About Hanger – Hanger Orthopedic Group, Inc., headquartered in Austin, Texas, is the world's premier provider for services and products that enhance human physical capability. Hanger provides orthotic and prosthetic patient care services, distributes O&P devices and components and provides therapeutic solutions to the broader post acute market. Hanger is the largest owner and operator of orthotic and prosthetic patient care centers with in excess of 675 O&P patient care centers located in 45 states and the District of Columbia. Hanger, through its subsidiary Southern Prosthetic Supply, Inc, is also the largest distributor of branded and private label O&P devices and components in the United States.
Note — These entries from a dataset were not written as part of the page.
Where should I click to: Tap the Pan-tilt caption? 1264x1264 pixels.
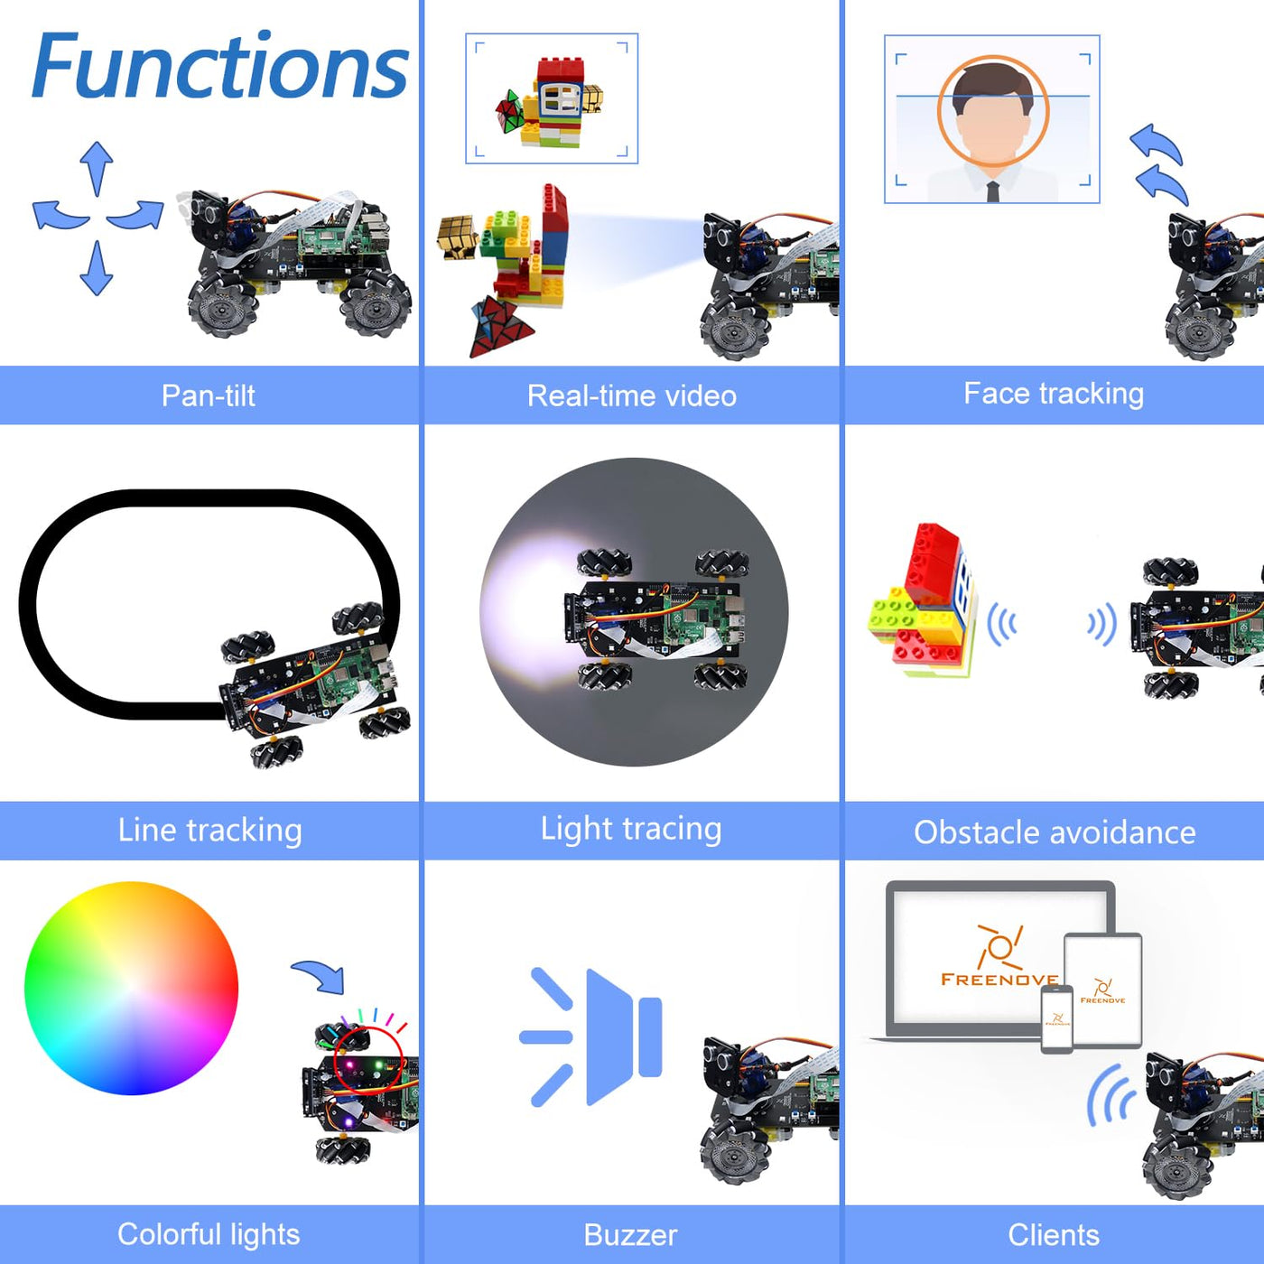208,395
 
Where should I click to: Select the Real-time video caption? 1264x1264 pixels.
631,395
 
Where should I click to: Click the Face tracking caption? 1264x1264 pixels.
1053,394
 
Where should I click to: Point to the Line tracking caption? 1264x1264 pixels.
209,830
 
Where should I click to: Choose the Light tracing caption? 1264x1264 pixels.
631,829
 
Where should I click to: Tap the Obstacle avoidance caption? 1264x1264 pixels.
1054,832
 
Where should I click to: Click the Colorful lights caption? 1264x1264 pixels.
209,1233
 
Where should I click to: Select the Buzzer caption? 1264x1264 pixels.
630,1234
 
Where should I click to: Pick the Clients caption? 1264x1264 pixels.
1053,1234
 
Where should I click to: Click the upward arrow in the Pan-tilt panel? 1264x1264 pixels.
97,166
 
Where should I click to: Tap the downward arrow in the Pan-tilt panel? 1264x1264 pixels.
96,269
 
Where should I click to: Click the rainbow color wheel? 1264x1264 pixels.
131,989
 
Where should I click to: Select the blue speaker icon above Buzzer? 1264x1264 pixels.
596,1036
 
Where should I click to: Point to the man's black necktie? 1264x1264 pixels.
993,191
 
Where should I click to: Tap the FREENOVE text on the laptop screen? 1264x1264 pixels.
999,979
Hanger provides therapeutic solutions through its subsidiaries Innovative Neurotronics and Accelerated Care Plus. Innovative Neurotronics introduces emerging neuromuscular technologies developed through independent research in a collaborative effort with industry suppliers worldwide. Accelerated Care Plus is a developer of specialized rehabilitation technologies and the nation's leading provider of evidence-based clinical programs for post-acute rehabilitation serving more than 4,000 long-term care facilities and other sub-acute rehabilitation providers throughout the U.S. For more information on Hanger, visit www.hanger.com.
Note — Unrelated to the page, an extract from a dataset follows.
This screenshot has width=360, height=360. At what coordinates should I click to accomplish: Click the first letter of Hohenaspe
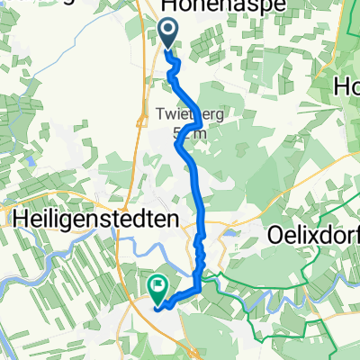[169, 7]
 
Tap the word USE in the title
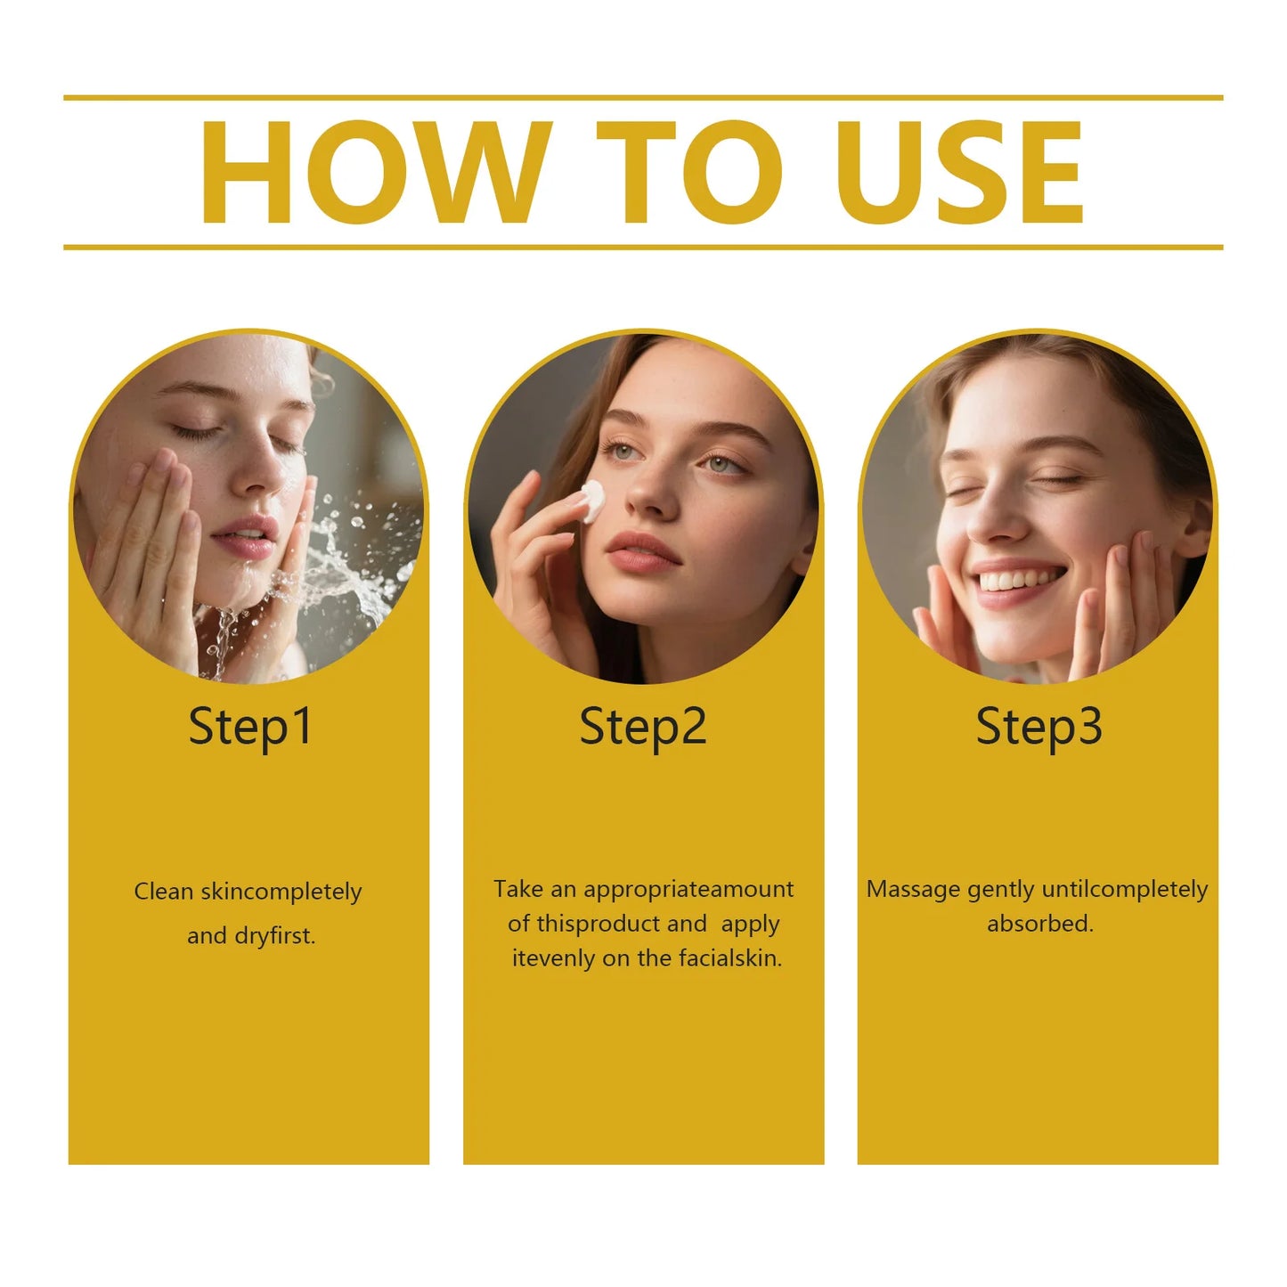[x=960, y=172]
This document contains forward-looking statements relating to the Company's results of operations. The United States Private Securities Litigation Reform Act of 1995 provides a "safe harbor" for certain forward-looking statements. Statements relating to future results of operations in this document reflect the current views of management. However, various risks, uncertainties and contingencies could cause actual results or performance to differ materially from those expressed in, or implied by, these statements, including the Company's ability to enter into and derive benefits from managed care contracts, the demand for the Company's orthotic and prosthetic services and products and the other factors identified in the Company's periodic reports on Form 10-K and Form 10-Q filed with the Securities and Exchange Commission under the Securities Exchange Act of 1934. The Company disclaims any intent or obligation to update publicly these forward-looking statements, whether as a result of new information, future events or otherwise.
SOURCE Hanger Orthopedic Group, Inc.